• _Assignment_
Would you please return the lines of the entries below starting at the line that has "Given: Open the" and ending at the line that has "The width and height of the screenshot is (1001, 1024).", both included, exactly as they are?
=== Begin Enclosure ===
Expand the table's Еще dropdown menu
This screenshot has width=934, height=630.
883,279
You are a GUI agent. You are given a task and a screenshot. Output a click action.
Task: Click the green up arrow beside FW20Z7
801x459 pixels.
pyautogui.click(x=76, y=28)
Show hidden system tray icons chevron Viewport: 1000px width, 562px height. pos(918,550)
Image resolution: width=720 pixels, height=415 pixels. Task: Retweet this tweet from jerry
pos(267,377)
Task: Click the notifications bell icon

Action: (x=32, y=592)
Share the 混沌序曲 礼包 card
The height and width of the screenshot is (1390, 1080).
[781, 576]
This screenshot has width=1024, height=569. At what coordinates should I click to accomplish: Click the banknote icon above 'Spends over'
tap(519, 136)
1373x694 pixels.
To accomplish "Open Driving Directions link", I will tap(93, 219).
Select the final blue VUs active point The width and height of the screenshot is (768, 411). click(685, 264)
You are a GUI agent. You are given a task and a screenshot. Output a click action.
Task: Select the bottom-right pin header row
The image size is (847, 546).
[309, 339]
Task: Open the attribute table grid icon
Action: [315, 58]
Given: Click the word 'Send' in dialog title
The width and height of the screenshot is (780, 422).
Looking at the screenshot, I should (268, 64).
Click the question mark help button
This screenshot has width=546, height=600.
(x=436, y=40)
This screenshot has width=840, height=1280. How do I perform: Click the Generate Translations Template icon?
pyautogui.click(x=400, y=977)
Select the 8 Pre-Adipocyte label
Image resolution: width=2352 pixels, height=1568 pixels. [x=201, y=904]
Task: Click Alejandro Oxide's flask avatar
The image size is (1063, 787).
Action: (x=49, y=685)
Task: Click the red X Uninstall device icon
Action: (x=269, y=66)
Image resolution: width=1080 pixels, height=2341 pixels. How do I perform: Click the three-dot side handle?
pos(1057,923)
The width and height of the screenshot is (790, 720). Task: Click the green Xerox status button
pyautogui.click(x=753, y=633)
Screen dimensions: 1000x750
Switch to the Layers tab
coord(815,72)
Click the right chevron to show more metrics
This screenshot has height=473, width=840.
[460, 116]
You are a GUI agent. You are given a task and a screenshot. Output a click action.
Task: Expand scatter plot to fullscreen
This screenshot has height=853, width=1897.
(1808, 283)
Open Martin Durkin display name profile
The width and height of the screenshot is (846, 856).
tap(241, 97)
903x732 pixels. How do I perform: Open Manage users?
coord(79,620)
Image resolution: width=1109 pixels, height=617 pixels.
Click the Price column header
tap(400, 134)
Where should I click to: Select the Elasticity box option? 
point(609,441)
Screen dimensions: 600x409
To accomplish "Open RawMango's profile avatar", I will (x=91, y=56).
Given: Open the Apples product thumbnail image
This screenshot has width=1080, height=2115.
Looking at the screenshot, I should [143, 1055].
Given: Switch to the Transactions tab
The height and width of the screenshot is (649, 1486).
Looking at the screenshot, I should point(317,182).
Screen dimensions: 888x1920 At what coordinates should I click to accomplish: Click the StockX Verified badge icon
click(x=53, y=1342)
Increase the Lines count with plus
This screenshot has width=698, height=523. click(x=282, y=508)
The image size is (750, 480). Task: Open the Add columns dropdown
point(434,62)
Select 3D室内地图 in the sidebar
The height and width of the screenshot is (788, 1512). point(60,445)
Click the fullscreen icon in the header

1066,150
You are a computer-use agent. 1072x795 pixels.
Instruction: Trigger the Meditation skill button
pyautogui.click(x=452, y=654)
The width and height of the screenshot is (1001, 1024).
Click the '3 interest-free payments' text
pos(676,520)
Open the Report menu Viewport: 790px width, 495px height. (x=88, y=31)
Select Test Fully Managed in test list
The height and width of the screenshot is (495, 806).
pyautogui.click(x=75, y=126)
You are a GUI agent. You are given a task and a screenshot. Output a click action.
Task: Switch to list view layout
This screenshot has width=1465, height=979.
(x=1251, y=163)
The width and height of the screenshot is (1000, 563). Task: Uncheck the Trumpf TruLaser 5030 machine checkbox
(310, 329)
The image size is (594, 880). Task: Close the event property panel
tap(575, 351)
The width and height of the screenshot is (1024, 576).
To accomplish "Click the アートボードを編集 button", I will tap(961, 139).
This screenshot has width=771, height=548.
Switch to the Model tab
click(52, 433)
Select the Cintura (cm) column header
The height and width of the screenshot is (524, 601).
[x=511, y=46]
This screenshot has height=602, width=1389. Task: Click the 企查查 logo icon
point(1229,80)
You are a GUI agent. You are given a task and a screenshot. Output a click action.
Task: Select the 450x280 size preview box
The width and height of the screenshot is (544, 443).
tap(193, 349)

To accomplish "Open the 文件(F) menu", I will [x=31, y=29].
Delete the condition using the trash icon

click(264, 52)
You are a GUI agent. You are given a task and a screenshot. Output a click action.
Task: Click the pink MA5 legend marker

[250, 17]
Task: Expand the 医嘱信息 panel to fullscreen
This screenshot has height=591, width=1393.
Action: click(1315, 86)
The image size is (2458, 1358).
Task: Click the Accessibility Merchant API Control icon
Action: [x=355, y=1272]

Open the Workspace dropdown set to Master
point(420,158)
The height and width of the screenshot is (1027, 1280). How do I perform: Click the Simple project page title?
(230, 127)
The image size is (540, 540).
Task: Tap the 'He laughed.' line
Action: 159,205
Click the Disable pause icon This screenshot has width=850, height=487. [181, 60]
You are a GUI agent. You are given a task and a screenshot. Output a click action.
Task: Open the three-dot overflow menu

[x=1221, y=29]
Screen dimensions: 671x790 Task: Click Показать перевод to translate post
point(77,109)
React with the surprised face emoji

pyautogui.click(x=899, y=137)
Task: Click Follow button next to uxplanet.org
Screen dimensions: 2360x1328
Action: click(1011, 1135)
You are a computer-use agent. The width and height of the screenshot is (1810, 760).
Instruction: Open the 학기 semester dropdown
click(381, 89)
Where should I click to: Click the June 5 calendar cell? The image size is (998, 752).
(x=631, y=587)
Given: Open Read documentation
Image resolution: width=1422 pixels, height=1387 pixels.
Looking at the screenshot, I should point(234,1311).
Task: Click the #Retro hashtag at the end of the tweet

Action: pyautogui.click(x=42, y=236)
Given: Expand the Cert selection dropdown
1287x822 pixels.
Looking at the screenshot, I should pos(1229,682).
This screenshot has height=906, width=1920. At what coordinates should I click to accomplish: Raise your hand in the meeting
=== End Enclosure ===
• _Exercise answer_
Given: Open the Apples product thumbnail image
This screenshot has width=1080, height=2115.
Looking at the screenshot, I should [143, 1055].
Given: Switch to the Transactions tab
The height and width of the screenshot is (649, 1486).
Looking at the screenshot, I should point(317,182).
Screen dimensions: 888x1920 At what coordinates should I click to accomplish: Click the StockX Verified badge icon
click(x=53, y=1342)
Increase the Lines count with plus
This screenshot has width=698, height=523. click(x=282, y=508)
The image size is (750, 480). Task: Open the Add columns dropdown
point(434,62)
Select 3D室内地图 in the sidebar
The height and width of the screenshot is (788, 1512). point(60,445)
Click the fullscreen icon in the header

1066,150
You are a computer-use agent. 1072x795 pixels.
Instruction: Trigger the Meditation skill button
pyautogui.click(x=452, y=654)
The width and height of the screenshot is (1001, 1024).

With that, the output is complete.